解く問題: 下のリストから「agent」という文字列を含む行をすべて集めて、そのまま書き写してください。大文字と小文字の違いも区別します。

提供資料:
◆ ◆ ◆

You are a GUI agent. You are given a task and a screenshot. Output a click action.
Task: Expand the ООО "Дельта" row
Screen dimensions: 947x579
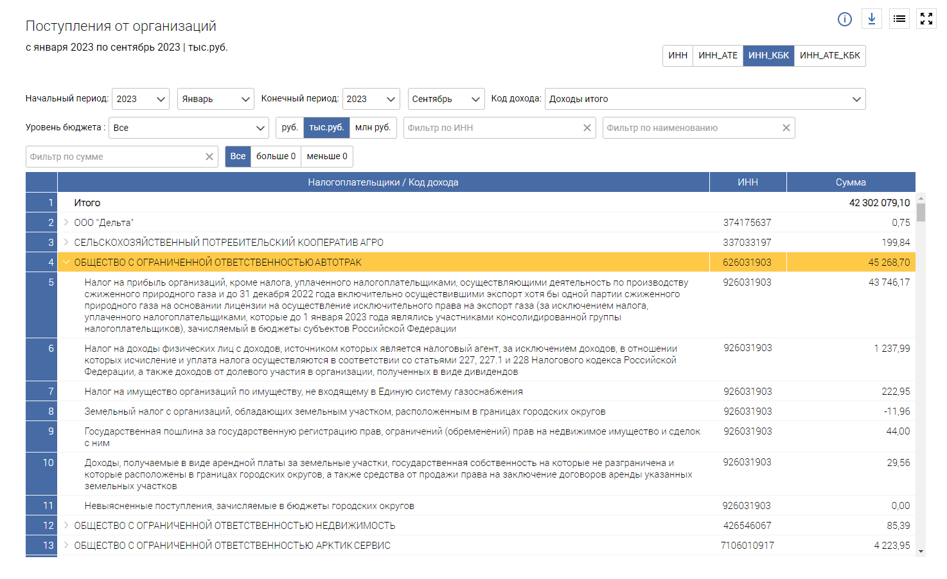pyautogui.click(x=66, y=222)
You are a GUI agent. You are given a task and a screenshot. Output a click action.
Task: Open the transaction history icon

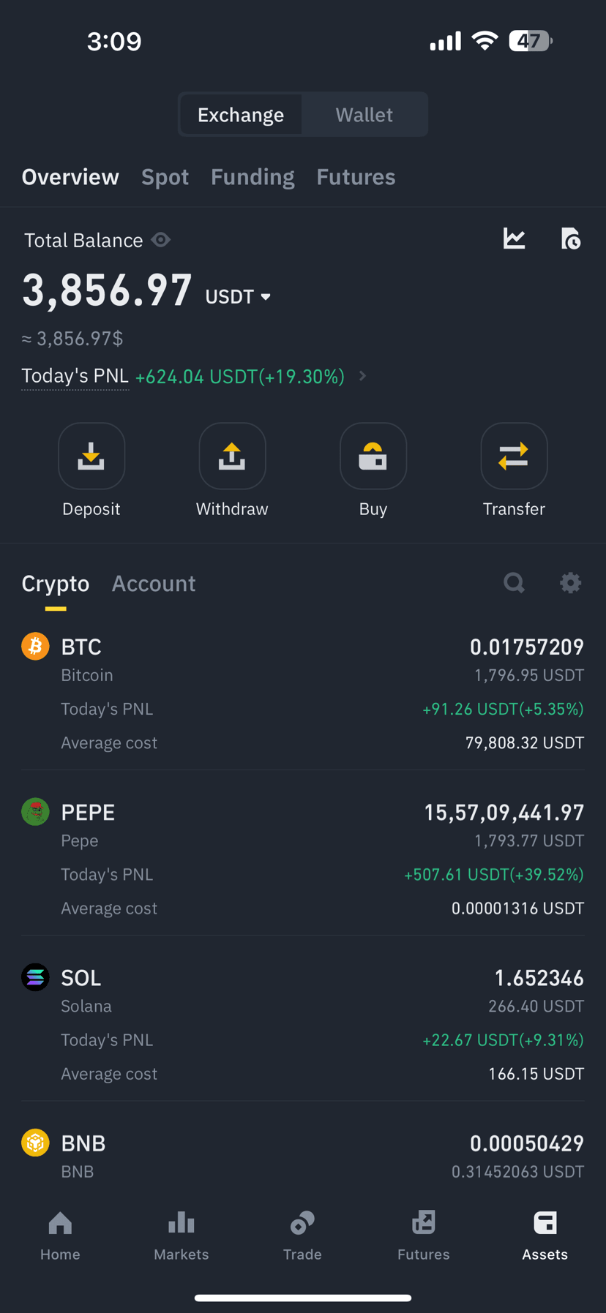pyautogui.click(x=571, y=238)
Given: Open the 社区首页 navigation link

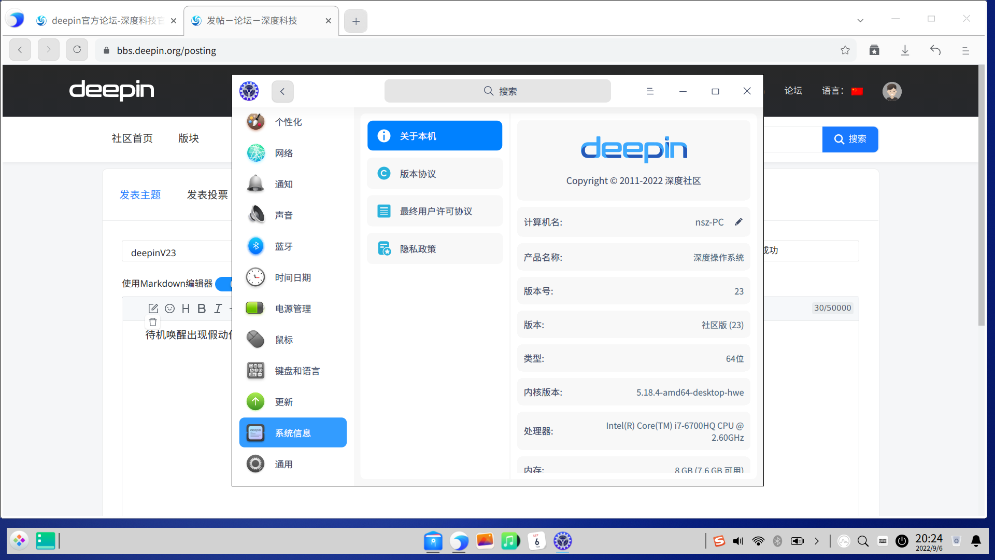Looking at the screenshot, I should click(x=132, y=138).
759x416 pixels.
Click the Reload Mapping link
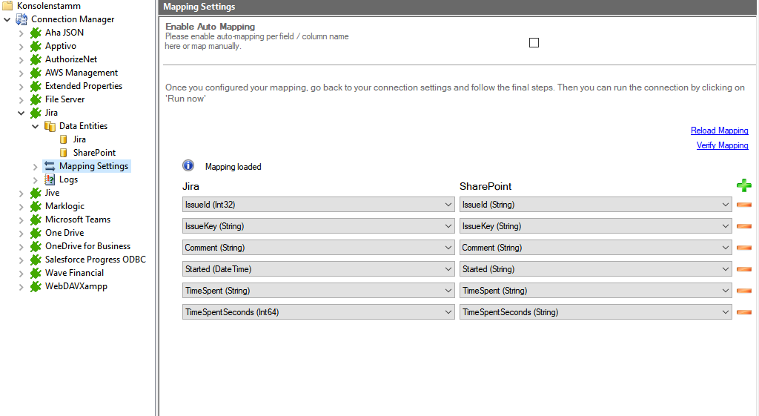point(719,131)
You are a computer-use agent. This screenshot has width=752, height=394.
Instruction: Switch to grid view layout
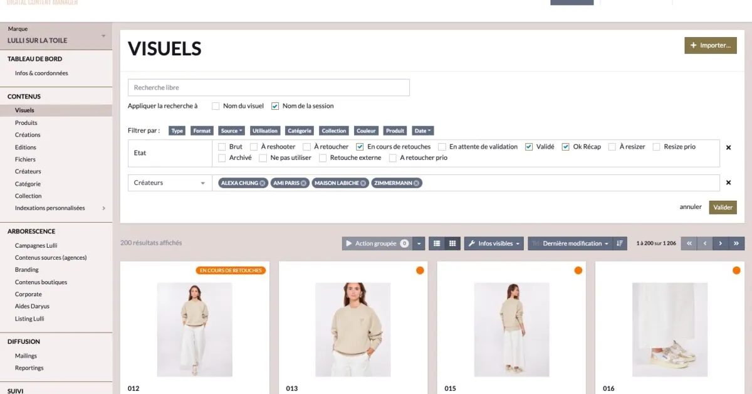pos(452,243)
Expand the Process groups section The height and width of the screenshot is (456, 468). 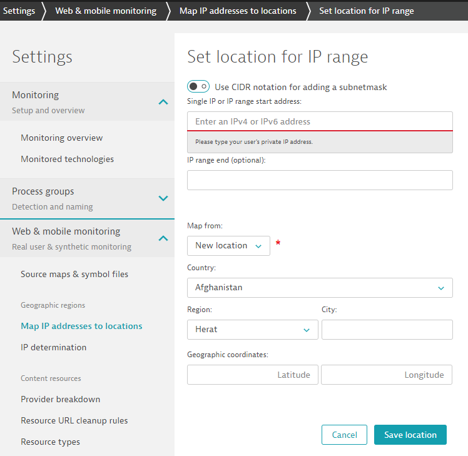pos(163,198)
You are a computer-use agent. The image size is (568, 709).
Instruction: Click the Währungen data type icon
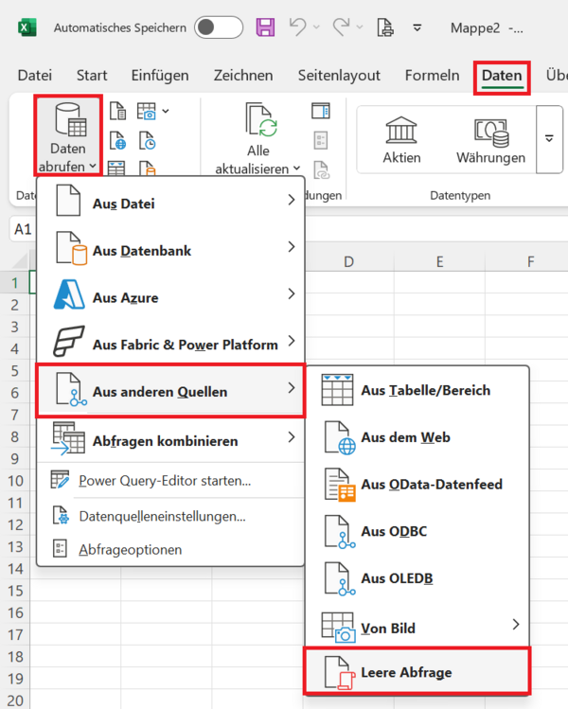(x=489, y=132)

◆ ◆ ◆

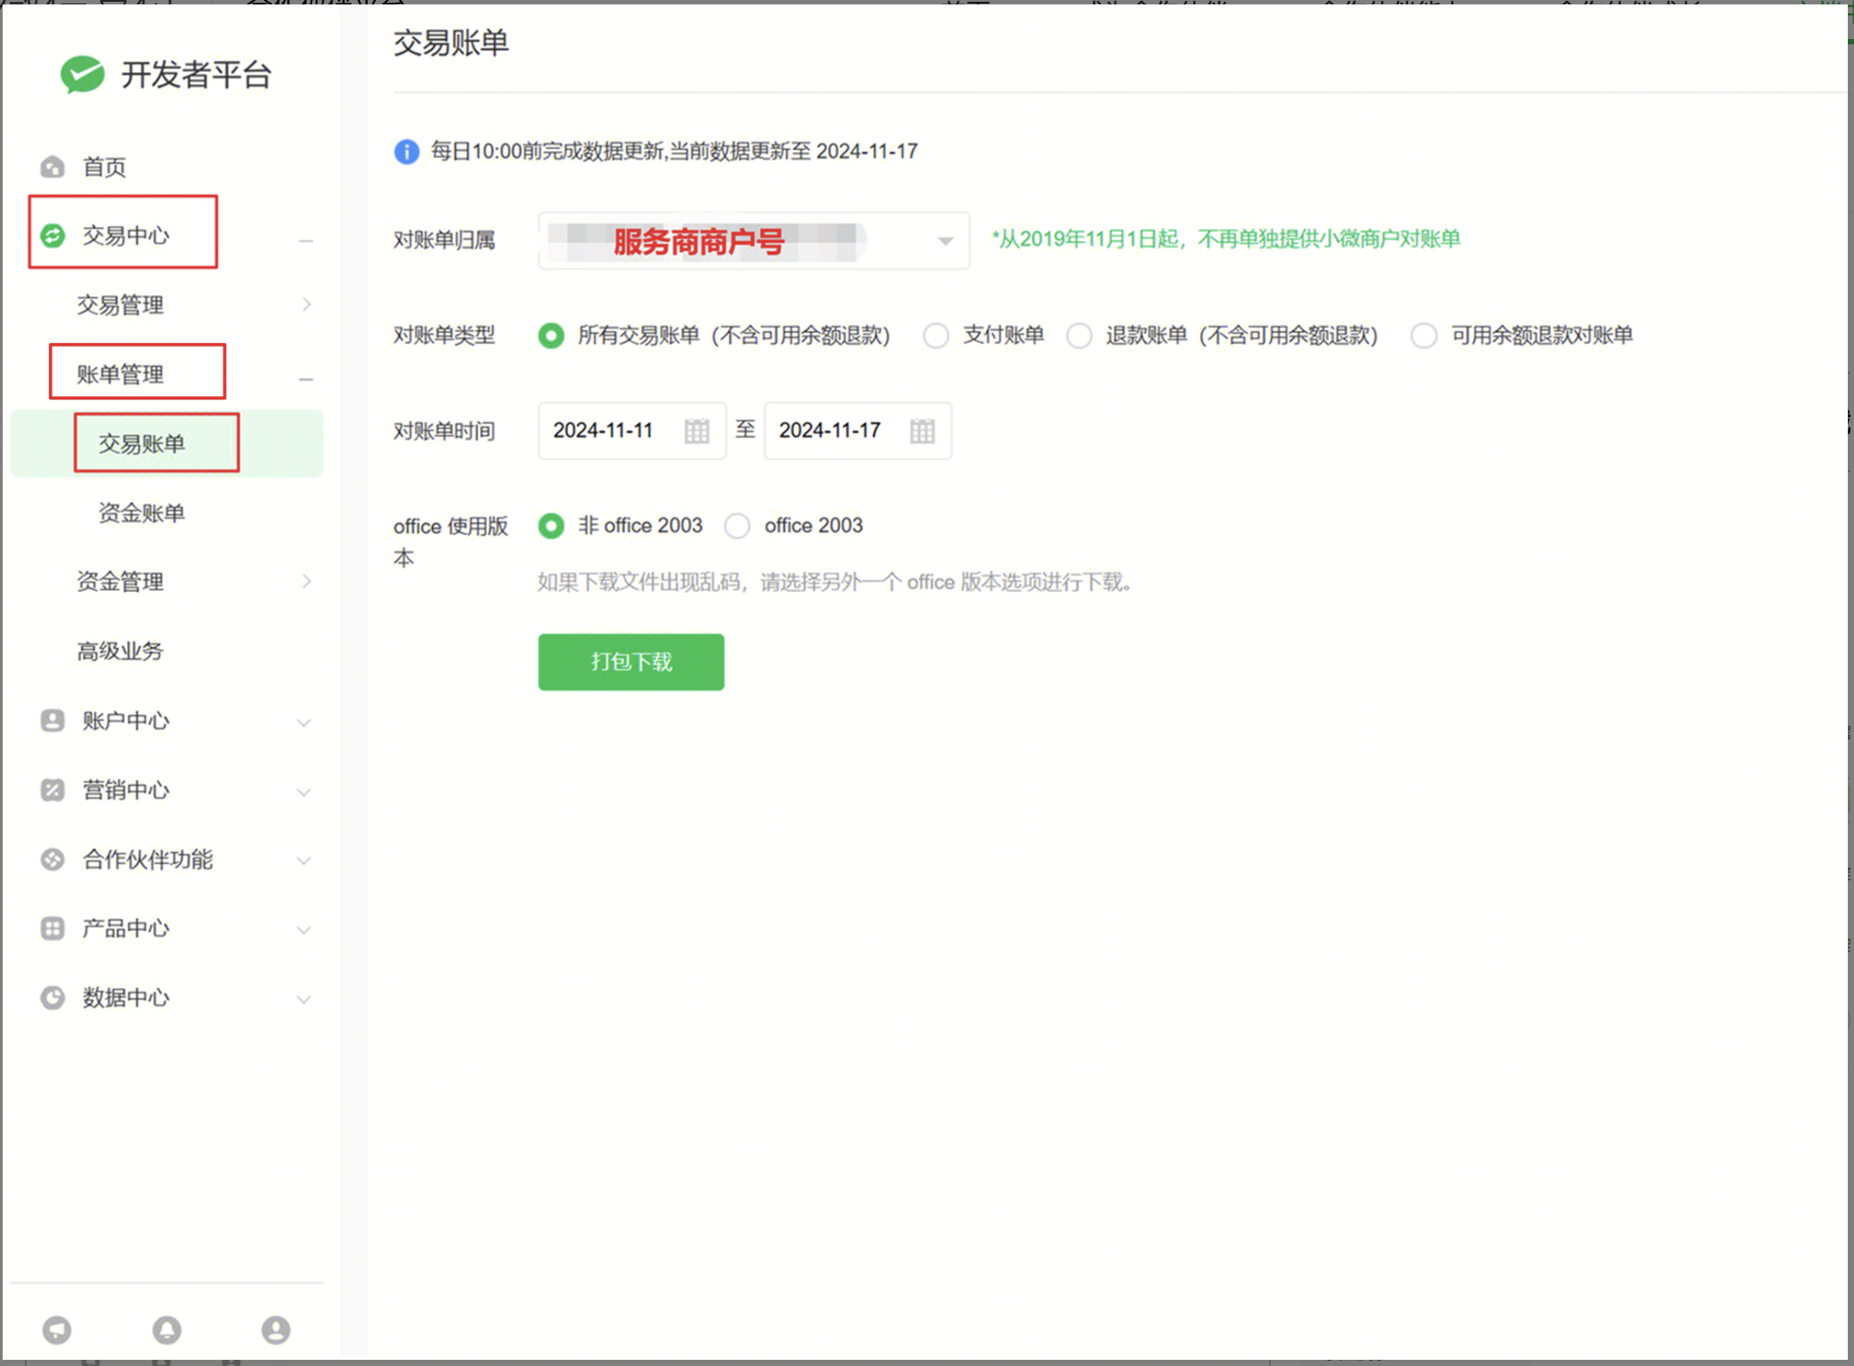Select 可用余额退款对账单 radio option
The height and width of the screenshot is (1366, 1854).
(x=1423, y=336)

◆ ◆ ◆

回答:
You are a GUI agent. You are given a task and a screenshot. Output a click action.
You are a GUI agent. You are given a task and a screenshot. Output a click action.
You are a computer-use agent. This screenshot has width=752, height=394.
You are a computer-use agent. The image size is (568, 709).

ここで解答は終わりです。